La dernière question à laquelle répondre concerne l’évolution à moyen terme de l’inflation. Il est très probable que l’inflation à court terme baisse toutefois assez rapidement pour les raisons expliquées plus haut. A ce jour, il est difficile de savoir si l’inflation retournera aux fameux 2% désirés par les banques centrales. Les changements fondamentaux dans les marchés de l’énergie, la transition énergétique et les hausses de salaires prévues pour 2023 risquent bien de rendre la baisse de l’inflation vers ces niveaux difficile avant 2024 au plus tôt.

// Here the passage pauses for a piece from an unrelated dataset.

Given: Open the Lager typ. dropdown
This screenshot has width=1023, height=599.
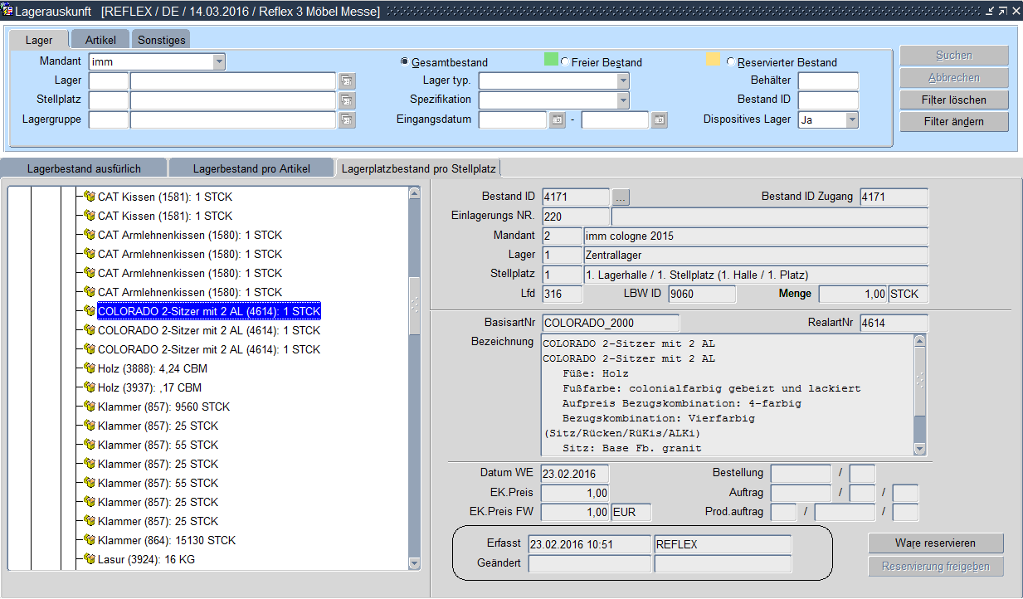Looking at the screenshot, I should (623, 81).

Il s’agira de rester très vigilant, surtout si la Fed est tentée de baisser ses taux trop rapidement.

L’année 2022 a été compliquée pour les investisseurs, 2023 sera vraisemblablement meilleure mais pas plus facile pour autant. Le marché obligataire est redevenu intéressant et attire les investisseurs depuis quelques mois. Un marché obligataire stable devrait donner une bonne base aux allocations. Le rebond du marché des actions interviendra quand les investisseurs auront pu juger de l’amplitude du ralentissement économique. A partir de ce moment-là, on verra un repositionnement vers les thèmes de la reprise poussés par l’anticipation des baisses de taux. Tout cela semble assez logique, mais maintenant il faut mettre les pièces dans le bon ordre.